As such the life expectancy gap between the rich and poor will continue to widen.
The health and social care bill is the worst thing this Government has done while in power, and Cameron and Clegg will be hated for it by future generations far more than Thatcher ever was for her deindustrialisation drive and war on the miners.

Tuesday, 27 March 2012

Today the NHS is dying. Cameron & Clegg will never be forgiven.

So let's mark this date in our calendars and tell our grandchildren. The NHS - that wonderful institution created after a war in which every family came to experience first-hand what it was to suffer and to lose loved ones -  is officially dying. Today, the Health and Social care bill became law.

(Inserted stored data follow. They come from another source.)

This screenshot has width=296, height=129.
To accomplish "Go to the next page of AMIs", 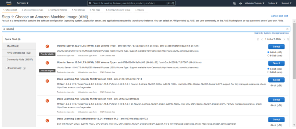I will pos(284,39).
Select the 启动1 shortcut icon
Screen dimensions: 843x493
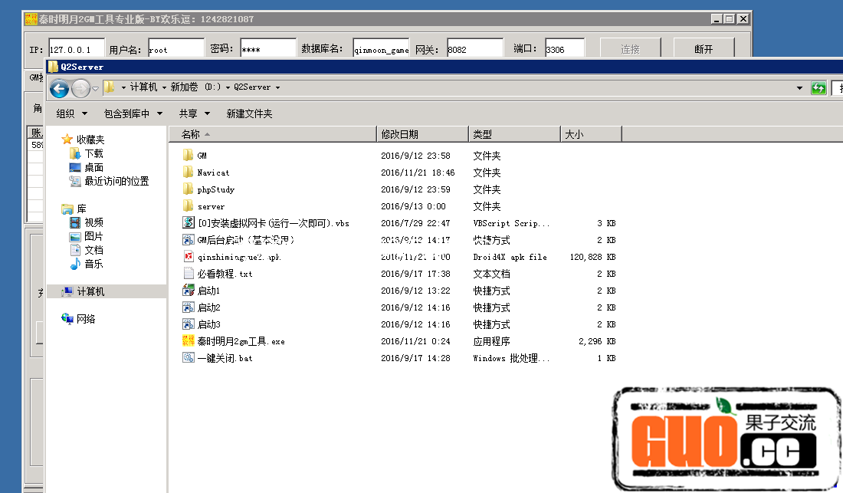[x=189, y=291]
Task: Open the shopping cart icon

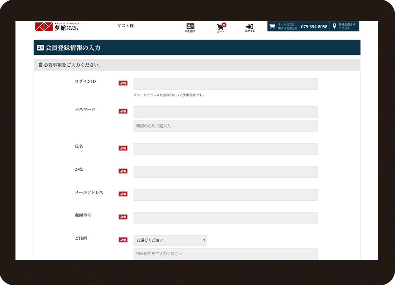Action: [x=221, y=27]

  • It allows private providers to cherry pick what services it provides leaving NHS to pick up the problem patients which don't present an easy profit (the Lib Dems have claimed they have amended the bill to prevent this happening but their amendment only demands that providers are transparent when they do cherry pick).
  • It forces hospitals to compete against each other for funding meaning that they are at threat of unplanned closure if they don't get enough patients. It also promotes competition rather than integration of care which is what is needed to help better manage the prevention of long-term conditions such as diabetes and liver disease, two illnesses that are rising exponentially and are a massive drain on NHS resources.
  • It allows up to 49% of work at NHS hospitals to be given over to private patients effectively doubling the waiting list for those people who can't afford private health insurance.
  • The risk register, that the Government refused to release despite repeated demands to do so from the Information Commission, was leaked yesterday. It is thought to be an early draft but it clearly warns that the Bill could make the NHS unaffordable: "[A risk that ] design work proceeds without the confirmation of cost envelopes for each organisation which means that the future system design is signed off, and the Bill proceeds, without assurance that the whole system is affordable. One example of area where system could be more costly is if GP Consortia makes use of private sector organisations/staff which adds costs to the overall system". The document continues:: "[A risk that] Future efficiencies cannot be managed and driven through the system effectively, because there is no organisation to plan and manage holistic efficiency programmes. So there is a risk that costs of the future system cannot be controlled."
So what are my predictions?  
  • In the short-term there will be a vacumn of authority as the old system devolves power to GPs who are learning on the job. I predict there will be a flurry of contracts awarded to private companies to take control of local commissioning and health services as GPs struggle with the enormity of the challenge imposed upon them
  • In the medium-term integration between departments and hospitals will begin to splinter as hospitals concentrate on pulling punters into their doors in order to 'win' funding from GPs. (For example from my own experience Chelsea & Westminster hospital send their doctors to Brompton hospital to enable joint consultation for CF patients who also have liver disease. I can imagine such arrangements ending due to funding complications.)  
Waiting lists will rise as services try to stick to budgets by rationing care
More and more obese people and smokers will find themselves denied services as GPs find any excuse to limit care in order to meet spiralling costs. 
    National scandals will arise in which private health companies are accussed of patient neglect and care as they cut services in order to make a profit. This has already happened under Bupa.  
    • In the longer-term, we'll all get used to paying for some NHS services. I can easily imagine paying for evening and weekend doctors appointments as it'll be billed that you are buying the convenience of the time, not the service. 
    It'll become routine to take private healthcare if you can afford it.
      • In the very long-term the NHS will become a safety net only for those who have no private healthcare, and people will expect only the most basic care for it. 
      As such the life expectancy gap between the rich and poor will continue to widen.
        So as I say, mark this date in your diary. The health and social care bill is the worst thing this Government has done while in power, and Cameron and Clegg will be hated for it by future generations far more than Thatcher ever was for her deindustrialisation drive and war on the miners.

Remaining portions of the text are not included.